Your last question comes from Brian Freed with Morgan Keegan. Brian Freed - Morgan, Keegan & Company, Inc.: You commented on Symmetrix and Celerra. You haven’t talked much about CLARiiON. Can you talk a little about CLARiiON trends in the quarter? I know you did have some product enhancements forthcoming so that might have hampered it. And secondly, how the Dell relationship is faring a couple of quarters into the EqualLogics purchase. Joseph M. Tucci: I think you hit on the two events that caused us a little bit of a slowdown. Let me pick up on the Dell comments. Obviously when Dell did EqualLogics we created some confusion in the sales forces probably on both sides. If you were to talk to Michael Dell I am convinced he would give you the same answer I am going to give you.

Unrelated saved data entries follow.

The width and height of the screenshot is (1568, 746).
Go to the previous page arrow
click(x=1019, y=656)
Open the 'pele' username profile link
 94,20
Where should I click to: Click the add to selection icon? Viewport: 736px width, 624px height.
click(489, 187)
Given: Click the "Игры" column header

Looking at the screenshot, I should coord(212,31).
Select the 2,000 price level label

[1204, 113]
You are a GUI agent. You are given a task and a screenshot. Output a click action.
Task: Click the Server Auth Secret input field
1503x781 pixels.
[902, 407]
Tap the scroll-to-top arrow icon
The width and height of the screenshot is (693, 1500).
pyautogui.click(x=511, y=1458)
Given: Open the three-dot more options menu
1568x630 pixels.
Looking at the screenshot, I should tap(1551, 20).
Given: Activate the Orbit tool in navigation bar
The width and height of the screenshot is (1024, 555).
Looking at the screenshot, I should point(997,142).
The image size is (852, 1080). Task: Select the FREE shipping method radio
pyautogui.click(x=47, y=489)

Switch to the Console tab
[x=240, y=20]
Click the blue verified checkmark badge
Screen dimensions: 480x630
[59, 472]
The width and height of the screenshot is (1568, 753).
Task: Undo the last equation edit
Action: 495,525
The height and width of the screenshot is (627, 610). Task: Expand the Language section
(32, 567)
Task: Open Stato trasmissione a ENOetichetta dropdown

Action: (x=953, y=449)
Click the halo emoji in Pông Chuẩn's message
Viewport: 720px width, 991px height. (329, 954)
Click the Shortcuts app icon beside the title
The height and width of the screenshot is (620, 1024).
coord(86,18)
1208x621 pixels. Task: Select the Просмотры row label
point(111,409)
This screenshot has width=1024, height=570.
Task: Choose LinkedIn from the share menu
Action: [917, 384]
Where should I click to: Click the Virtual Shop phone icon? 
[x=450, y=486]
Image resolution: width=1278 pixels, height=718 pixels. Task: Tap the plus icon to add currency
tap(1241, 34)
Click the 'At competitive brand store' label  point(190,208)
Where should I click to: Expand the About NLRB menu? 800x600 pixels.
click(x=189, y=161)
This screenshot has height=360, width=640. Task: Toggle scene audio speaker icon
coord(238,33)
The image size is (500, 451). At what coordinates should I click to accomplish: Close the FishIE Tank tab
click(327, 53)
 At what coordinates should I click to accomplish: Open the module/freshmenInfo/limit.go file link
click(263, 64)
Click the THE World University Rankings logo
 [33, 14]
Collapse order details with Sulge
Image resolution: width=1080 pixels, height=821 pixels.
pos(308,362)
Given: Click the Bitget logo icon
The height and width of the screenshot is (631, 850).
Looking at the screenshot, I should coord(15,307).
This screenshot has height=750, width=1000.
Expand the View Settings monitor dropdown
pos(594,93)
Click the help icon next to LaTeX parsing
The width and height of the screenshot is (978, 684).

We have this thing back on track, we have a positioning. They do believe there is a good future. Obviously they are still high on what they can accomplish with EqualLogics but they do believe there is a very good future and growth opportunity with them with the CLARiiON line. And we have really actions between the two of us back with our field to make sure that happens and I absolutely believe it will happen. Those actions caused a little bit of stalling, a little bit of constipation in the field and we’re now through that. And course, we have some additional products coming and that will help, also. Well, thank you all for joining us and again, I will just say it one more time, the environment is tough and we think it will stay tough for a while. We absolute believe it is manageable. We have the attention of our field forces and they are doing very well and we’ve just got to work more diligently with customers earlier in the quarter to make sure we can get the amount of business through the pipes that we want to and that’s what we’re focused on. And we’re focused on not letting you down and we look very much forward to the fall conference together where we can give you more insight into our future plans. Thank you very much.